[start TEXT PROVIDED]

LB: That triggers a thought. I remember we were in our beginning stages of distance education. I know it got off to a roaring start, but how did it progress?

SP: It got off to a roaring start, but then I think there were appropriate questions concerning funding for those programs from above. From above does not necessarily mean from the provost or the president of USF, but it does mean the state of Florida, which in my view is terribly under funding the College. We’ve done some good things and I think one of the good things is again being able to get technology to a lot of our faculty. As distance education has evolved, questions about what is good about it and what is bad about it have not been clearly answered. We need empirical sources that say it’s better than not. I still think we’re kind of just touching the water a little bit. I just think there is a lot of national research which is contradictory about what’s good and what’s not.

By the way, I’ve gone a step back because I don’t want to forget your good work in kinesiology and the kinds of materials in distance education, the technology utilization that you did. I think one of the strengths of the College although it may not recognize it as strongly as it should is in fact physical education and wellness studies. I think we are learning from a lot of very nice faculty members who are now helping the College do things like get healthy, focus on our own values, and making sure we get in shape. I’m one of those who will shortly be going through another one of those how to lose weight programs. I don’t minimize that, I really think that’s a valued part of the College and a part of the University that sometimes is under-valued. I think it’s really valuable.

LB: In your role as the dean of the College of Education, I know you were competing with other deans for funding within the limited funds that the University received and so forth, how do you find that battle? I’m sure you won some and….

SP: I think I lost more than I won. Battles which are part of the norm cultural also derived from the fact that a provost has lots of people seeking dollars, let alone a college of education dean. What I had the most difficulty doing was dealing with what I would call a history of doing something and then trying to change it, for example graduate assistantships. The College lacked then and lacks then now the higher level of graduate assistance support that other colleges, namely Arts and Sciences, have compared to the College of Education is uneven. Well the reason for that in many ways is historic. When the College of Education was exceedingly smaller, the College of Arts and Sciences really dominated the campus and the number of graduate assistants was established. The College of Education is now the second largest college on the campus and we really are short of graduate assistance. But there’s the history of doing it a certain way and in a university there is this pension for continuing in the same way, if we don’t see a compelling reason to do it differently. That’s one of those things I’ve lost and did not do particularly well.

Where I think we did well was really looking at the caliber of faculty. There was not one single time when I felt I needed full economic support to garner a quality junior or senior faculty member; that I did not feel comfortable going to the provost, and one time to the president, to secure funds that they would not provide it. I was very pleased with that. I was very pleased with the level of faculty we brought in. The battle grounds are neutral and when you build a new building and you come over and say, “I need this,” you get this kind of “you need this too.” My commentary is, “do not give me a beautiful foundation without the ability of making the inside beautiful as well.” Although some of it was realized, parts of the College of Education are not the picture of what we had planned. If you recall, we had planned kind of an open playground in front of the College for kids to be around with flowing water and art being available, where kids could do things, kind of a mini theatre and where we have the inside back of the College of Education which are just stairs now, those were going to be very nice tables. We were going to have eateries, people coming in to serve food, but you know some of the dreams don’t come the way they’re supposed to.

[end TEXT PROVIDED]

- PROBLEMS
A - Transcribe the part of the College of Education interview starting with "SP: It got off" and going on through "and what’s not.".
B - In the College of Education interview, where does the College of Education now rank in size among the colleges on the campus?
C - Take the College of Education interview further, continuing from where it stops.

[start DATASET EXCERPT]

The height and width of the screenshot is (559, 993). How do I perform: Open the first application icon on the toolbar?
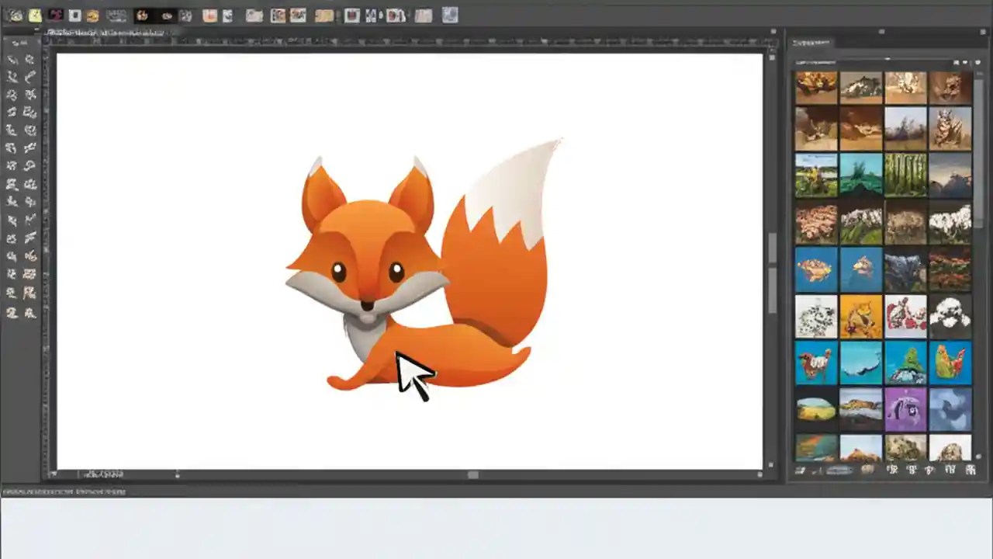click(x=16, y=15)
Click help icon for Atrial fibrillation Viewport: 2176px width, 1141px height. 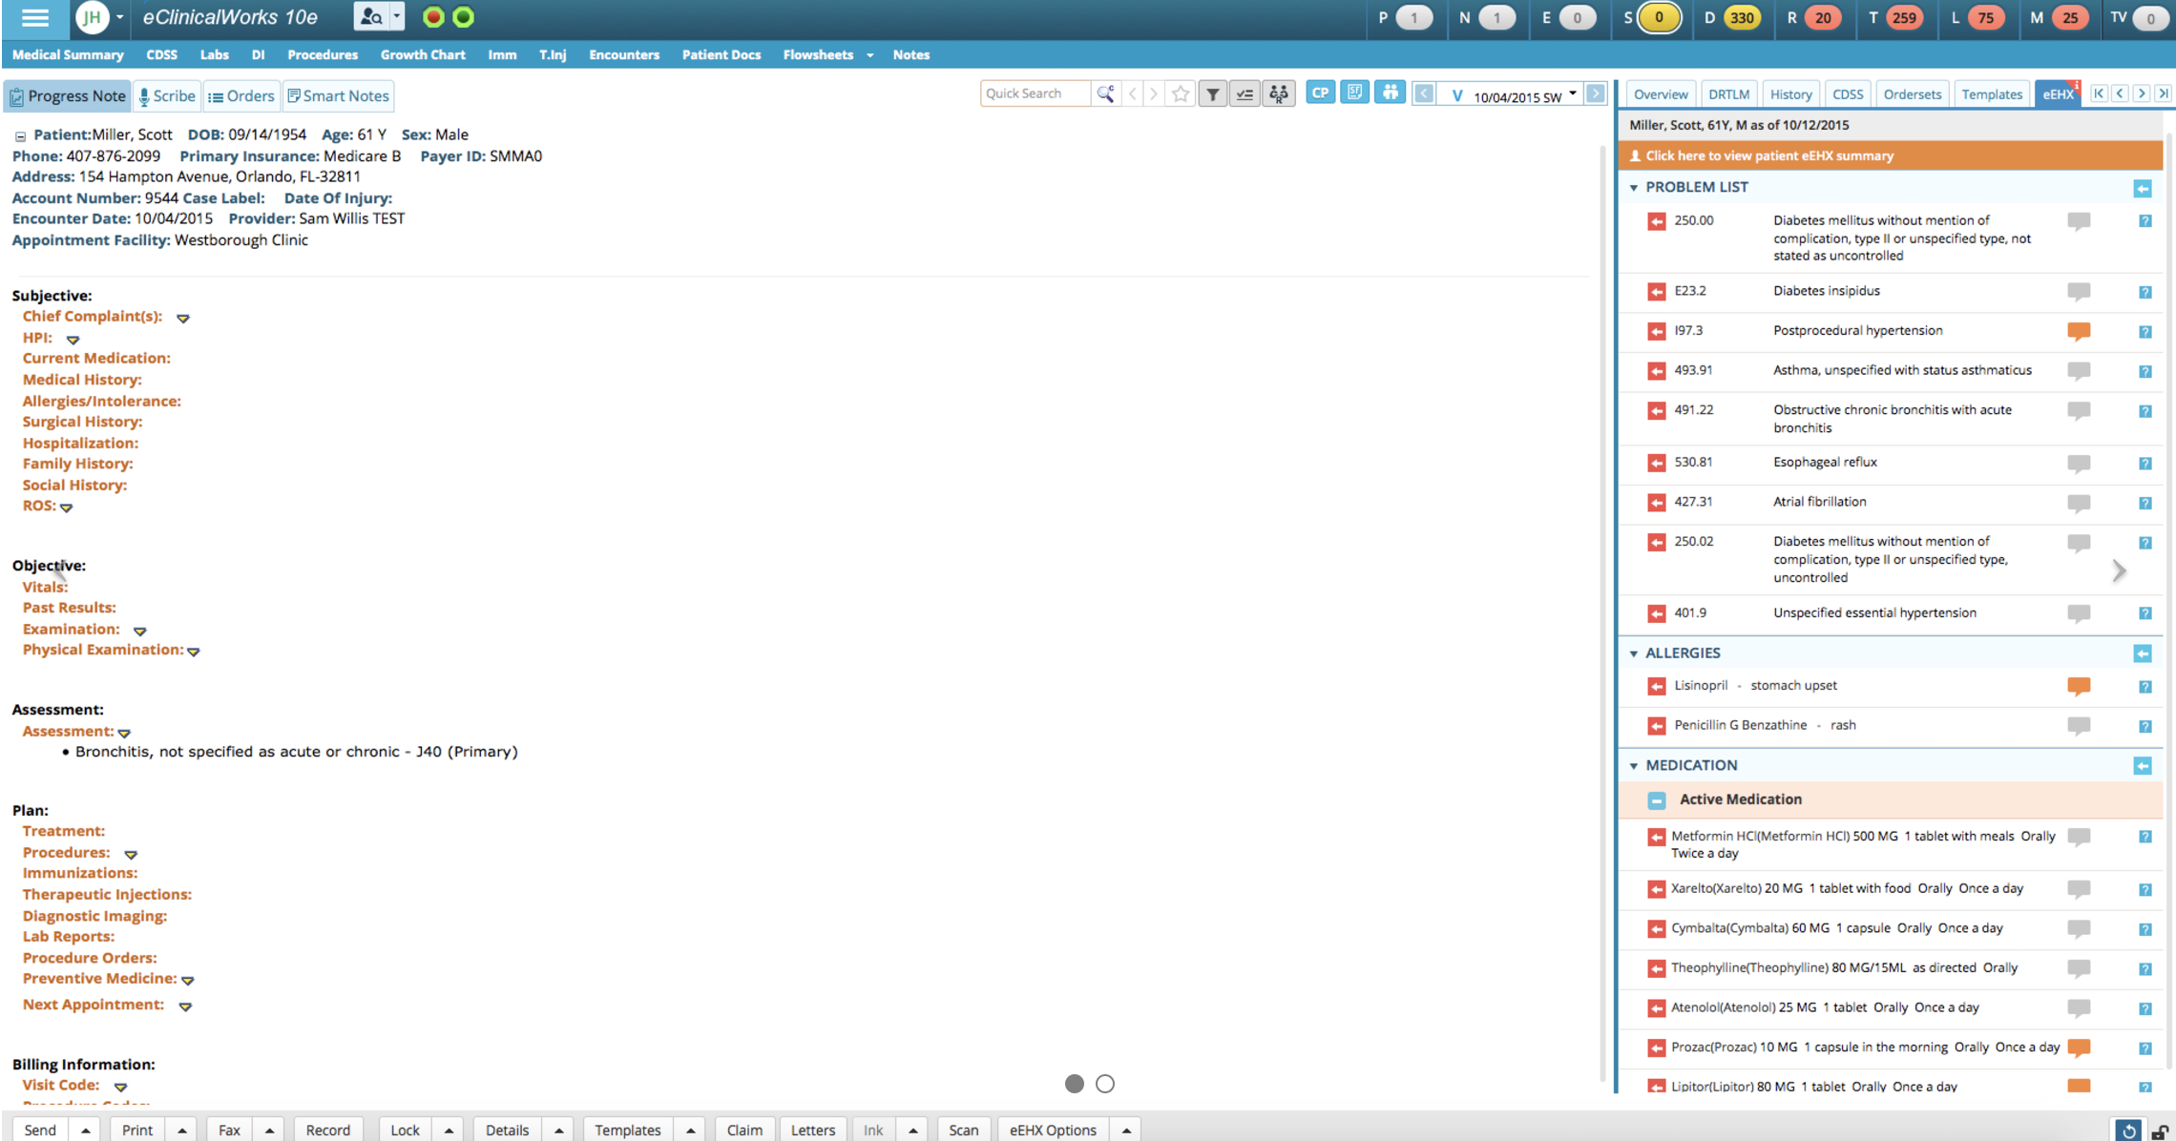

[end DATASET EXCERPT]

- RESPONSES TO THE TASKS
A -
SP: It got off to a roaring start, but then I think there were appropriate questions concerning funding for those programs from above. From above does not necessarily mean from the provost or the president of USF, but it does mean the state of Florida, which in my view is terribly under funding the College. We’ve done some good things and I think one of the good things is again being able to get technology to a lot of our faculty. As distance education has evolved, questions about what is good about it and what is bad about it have not been clearly answered. We need empirical sources that say it’s better than not. I still think we’re kind of just touching the water a little bit. I just think there is a lot of national research which is contradictory about what’s good and what’s not.

B - It is the second largest college on the campus.

C -
The other thing that I think, you know to be proud of, are enterprises like the Stavros Center. Gus and Frances Stavros’ generosity with the really good leadership of Dick Puglisi has resulted in a national model for centers of economic education. How well the College continues to be a focus center of education of the future is dependent on not becoming isolated. It really needs to looks to the business community through its alumni association with the Stavros Center as an example. We’re doing better. I think Dean Kennedy has done a very good job of reaching out to the legislature and trying to establish who we are and what we are and where we can be. I’m very pleased. I think the College is on really solid footing.

LB: There was an effort I recall the South Florida County Superintendents’ Council that was inactive at the time you came, but you were able to get them together to meet and share common concerns and so forth.

SP: Yes.

LB: How many meetings did we have, I can’t remember?

SP: During my tenure as dean which was three years we had six meetings and those were generally good meetings. What is also apparent though in time is that in Florida superintendents in many ways saw themselves more as relating to the president of a university than they did the dean of a college. You could tell at certain meetings as time went on and this is just human nature, that some superintendents wouldn’t come so and an assistant would, then directors of programs and the desire to provide a meeting place of the leaders of the districts seemingly washed away because of time commitments. You couldn’t get people there under a full sense of their work load. In Ohio, we had something called the Superintendents Round Table that covered the same area as Hillsborough County which has one superintendent, I was dealing with 35 people. The ability of doing things in certain areas is easier than in others. However, I think there are continued efforts to try and bring that group or a semblance of it together and I think hopefully those efforts will continue.

LB: I’ve asked everyone I’ve interviewed in the history, whether they had a particular interesting or perhaps humorous story that they could relate based on their experiences here at USF. Most people say I can tell one if I don’t mention names.

SP: I’ll allude to what I said before, going into seek a major finance of scholarships for students from a Power Ball winner.

LB: A former student?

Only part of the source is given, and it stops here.